**DATA SECTION**.
★ ★ ★ ★ ★ ★ ★
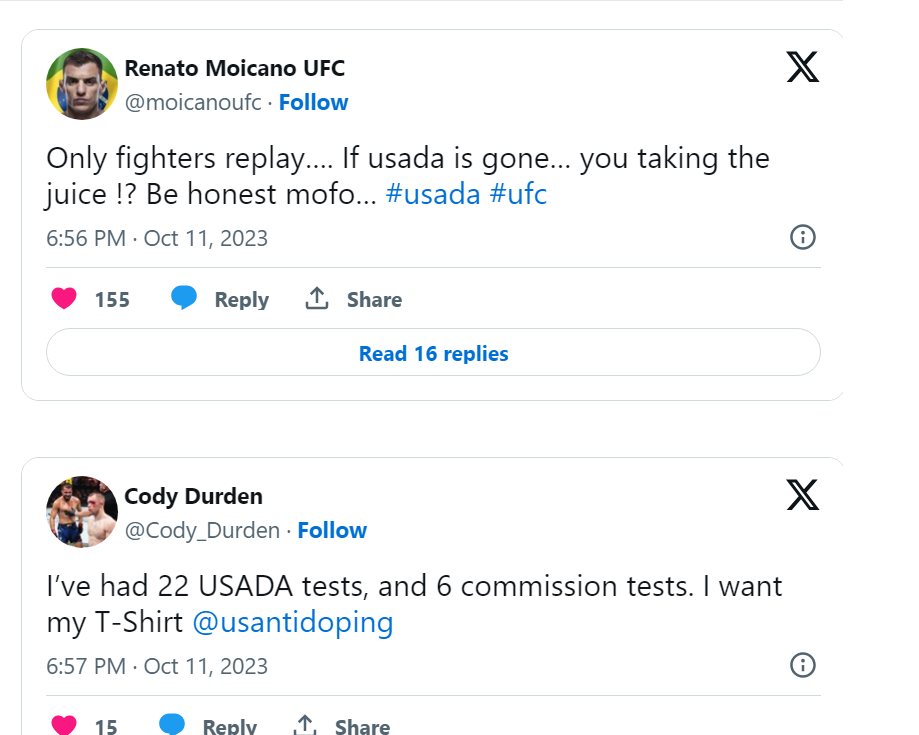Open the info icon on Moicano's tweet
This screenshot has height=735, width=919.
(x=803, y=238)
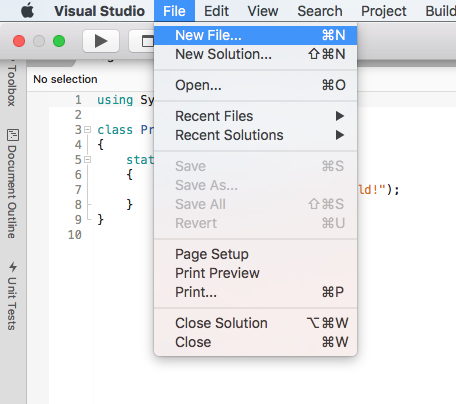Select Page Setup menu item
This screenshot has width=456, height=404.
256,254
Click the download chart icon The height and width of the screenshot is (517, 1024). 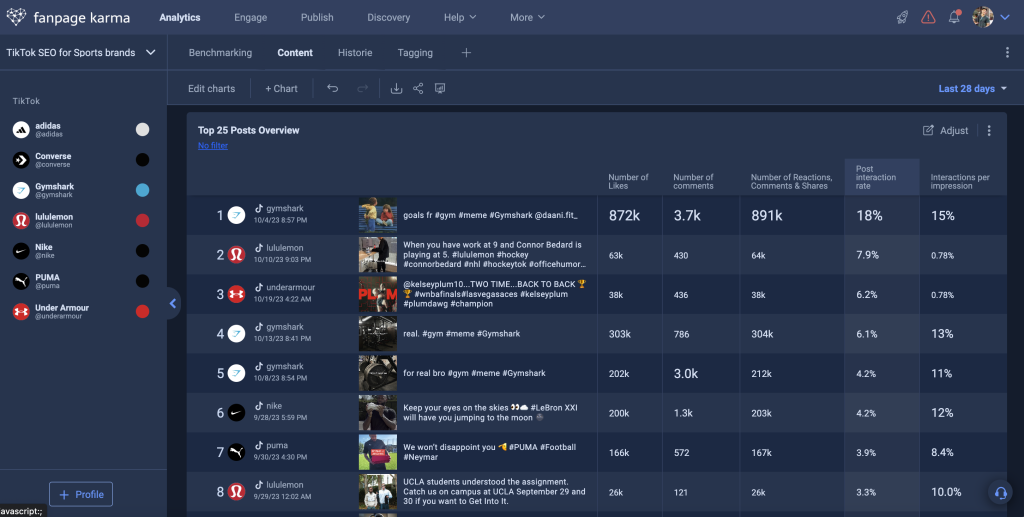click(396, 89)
★ ★ ★ ★ ★ ★ ★
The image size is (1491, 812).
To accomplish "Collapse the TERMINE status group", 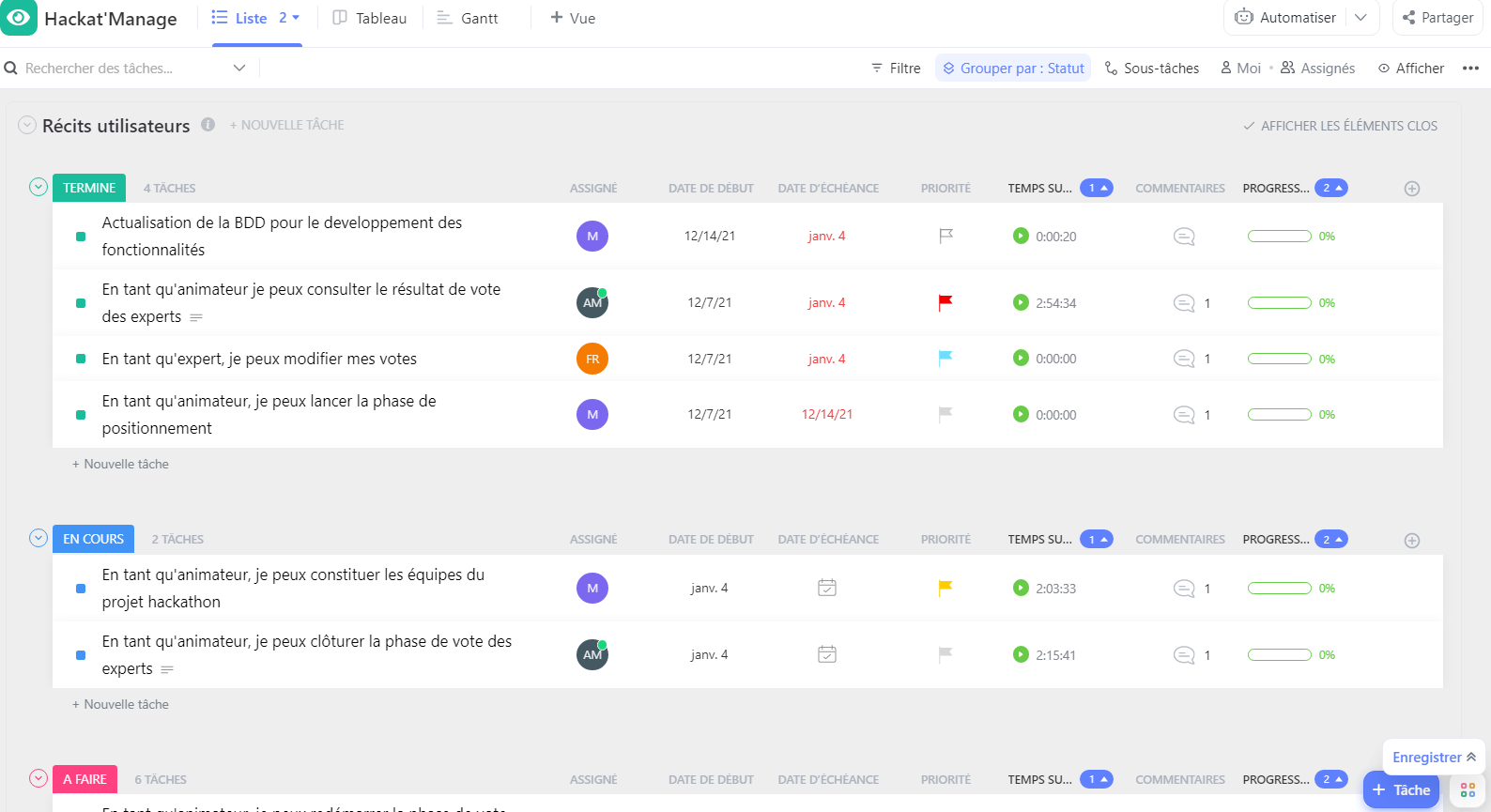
★ ★ ★ ★ ★ ★ ★
**INSTRUCTIONS TO FOLLOW**. Transcribe the lines above exactly, beginning at the one with "The image size is (1491, 812)." and ending at the one with "the TERMINE status". Include both; exclude the pictures.

**RESPONSE**.
The image size is (1491, 812).
To accomplish "Collapse the TERMINE status group", 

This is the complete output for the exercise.